4
Мария! Мария! Мария!
Пусти, Мария! / Я не могу на улицах!
Не хочешь? / Ждешь,/ как щеки провалятся ямкою,
попробованный всеми,/ пресный,
я приду/ и беззубо прошамкаю,
что сегодня я/ «удивительно честный».
Мария,/ видишь―/ я уже начал сутулиться.
В улицах
люди жир продырявят в четыреэтажных зобах,
высунут глазки,/ потертые в сорокгодовой таске, ―
перехихикиваться,/ что у меня в зубах ―
опять! ―/ черствая булка вчерашней ласки.
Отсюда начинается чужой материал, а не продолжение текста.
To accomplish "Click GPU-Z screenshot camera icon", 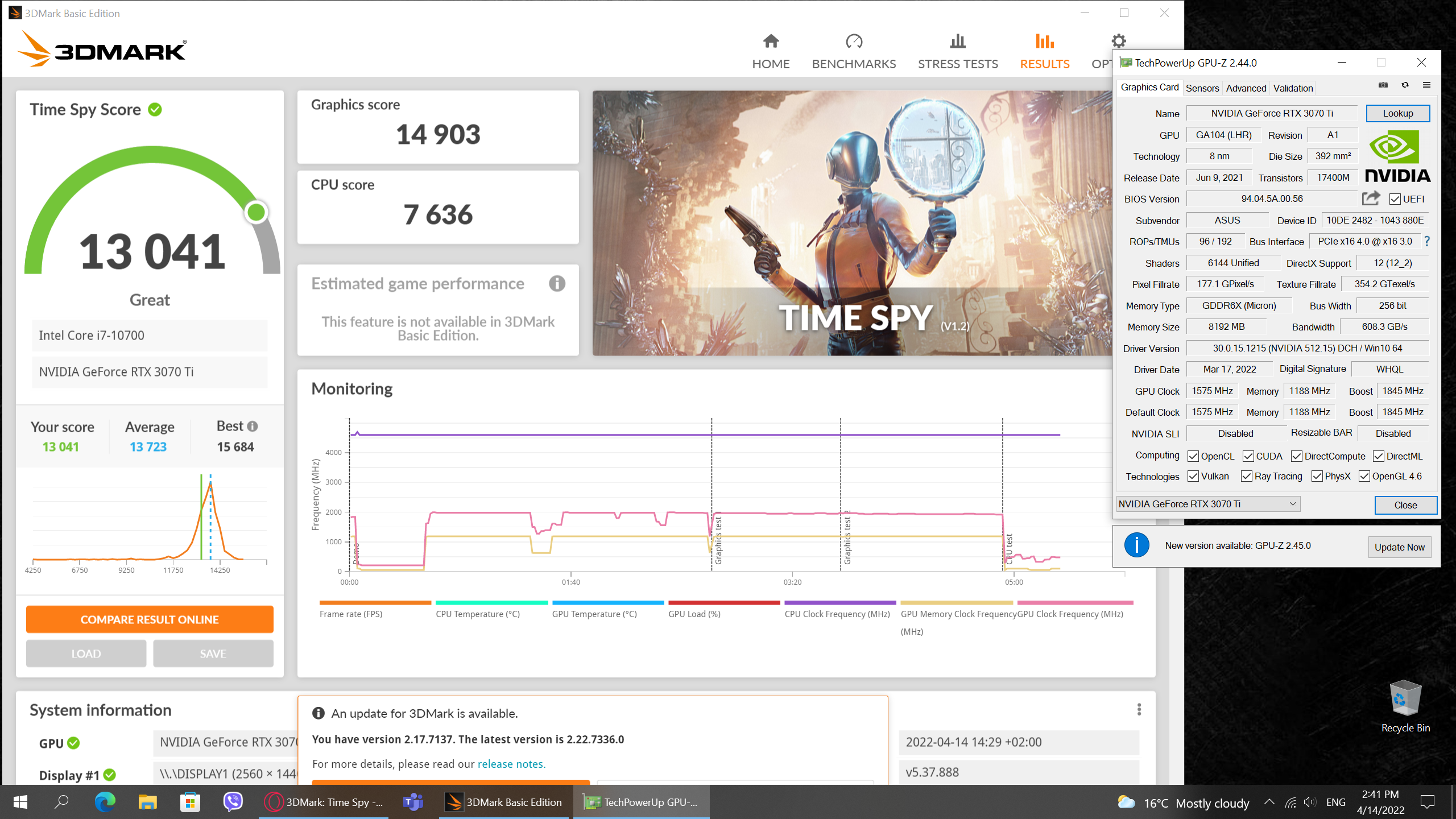I will (1383, 85).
Дождь обрыдал тротуары,/ лужами сжатый жулик,
мокрый, лижет улиц забитый булыжником труп,
а на седых ресницах―/ да! ―/ на ресницах морозных сосулек
слезы из глаз―/ да! ―/ из опущенных глаз водосточных труб.
Всех пешеходов морда дождя обсосала,
а в экипажах лощился за жирным атлетом атлет:
лопались люди,/ проевшись насквозь,// и сочилось сквозь трещины сало,
мутной рекой с экипажей стекала
вместе с иссосанной булкой/ жевотина старых котлет.
Мария! / Как в зажиревшее ухо втиснуть им тихое слово?
Птица/ побирается песней,
поет,/ голодна и звонка,/ а я человек, Мария,/ простой,
выхарканный чахоточной ночью в грязную руку Пресни.
Мария, хочешь такого? / Пусти, Мария!
Судорогой пальцев зажму я железное горло звонка!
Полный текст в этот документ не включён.